• [Data for analysis]:
-- Opening Marker --

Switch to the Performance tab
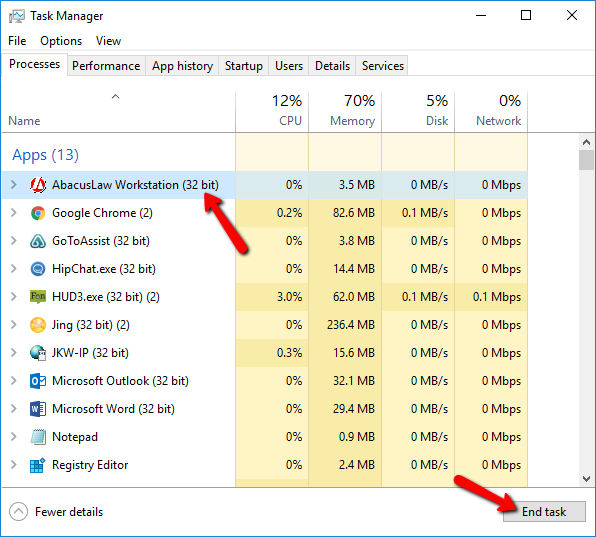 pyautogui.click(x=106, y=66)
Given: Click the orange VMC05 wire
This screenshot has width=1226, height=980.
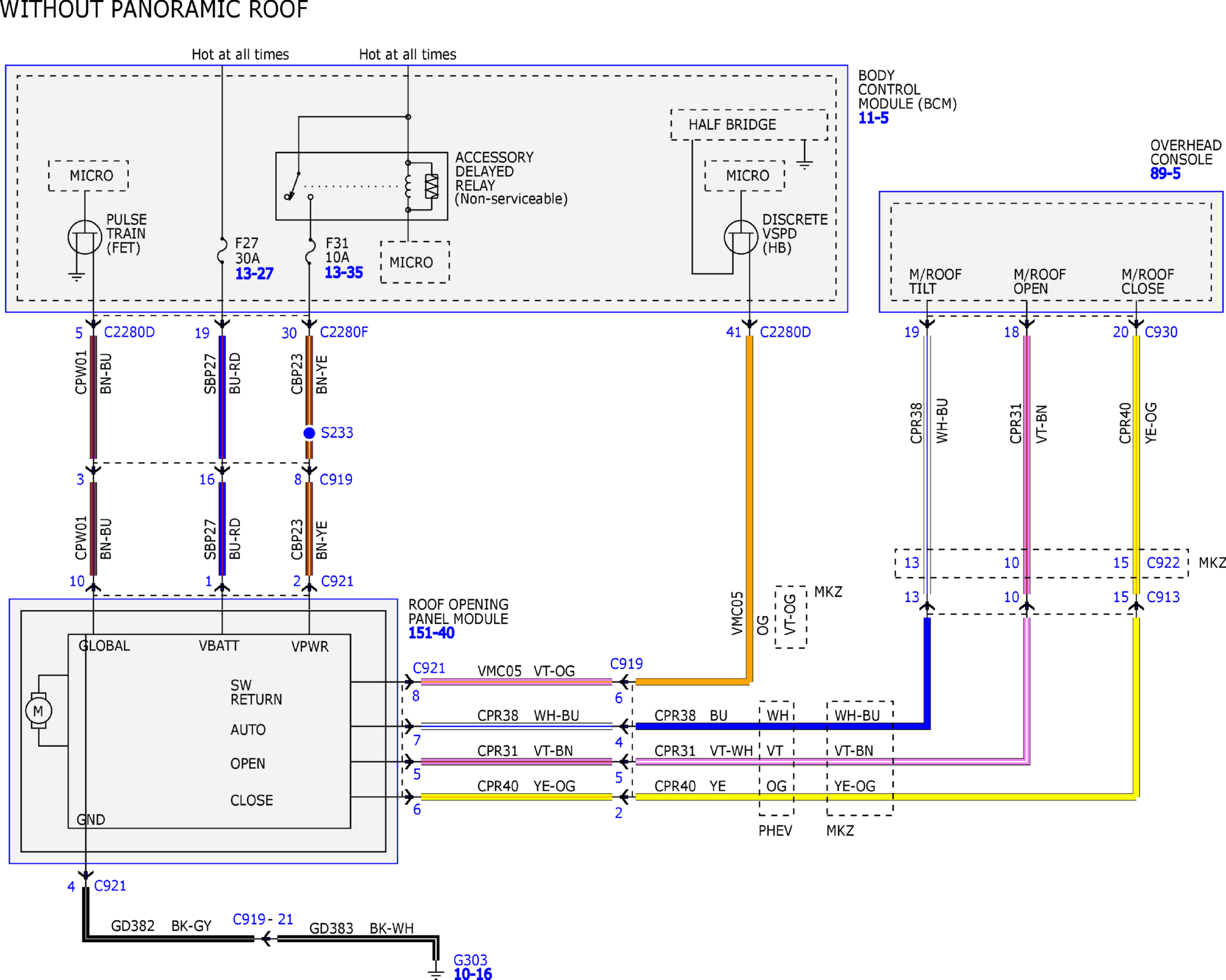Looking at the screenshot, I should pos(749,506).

-- Closing Marker --
-- Opening Marker --

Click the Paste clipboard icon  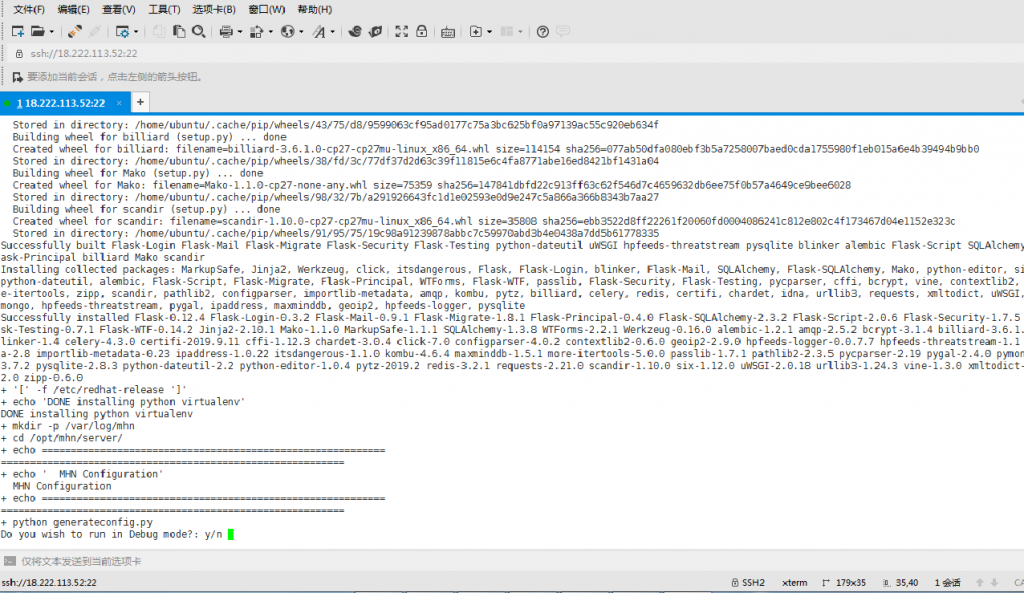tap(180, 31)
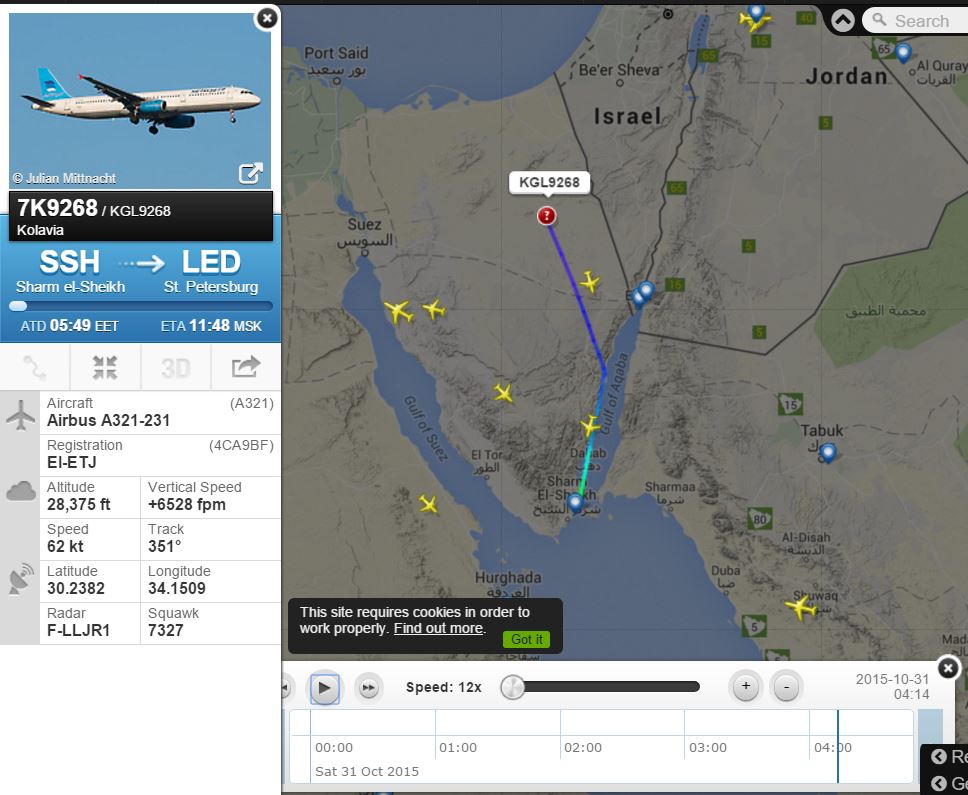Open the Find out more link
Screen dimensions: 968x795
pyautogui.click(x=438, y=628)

-- Closing Marker --
-- Opening Marker --

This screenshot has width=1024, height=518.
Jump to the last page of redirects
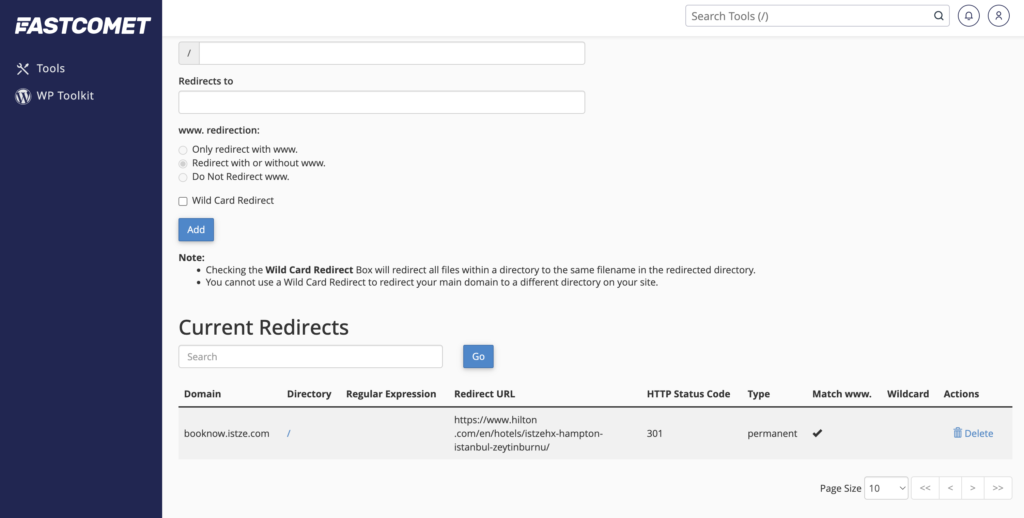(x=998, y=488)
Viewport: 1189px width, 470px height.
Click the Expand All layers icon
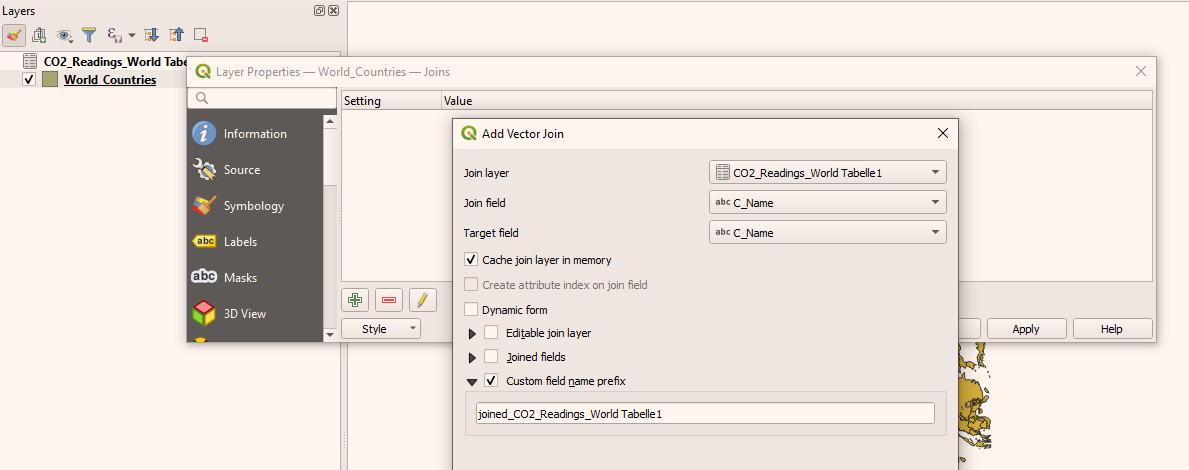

-- Closing Marker --

• [About this task]:
Beginning with the line holding "Jump to the last page of redirects" in the material above, restate word for word each line through the line holding "Click the Expand All layers icon", and exclude pictures.

• [Worked solution]:
Jump to the last page of redirects
(x=998, y=488)
Viewport: 1189px width, 470px height.
Click the Expand All layers icon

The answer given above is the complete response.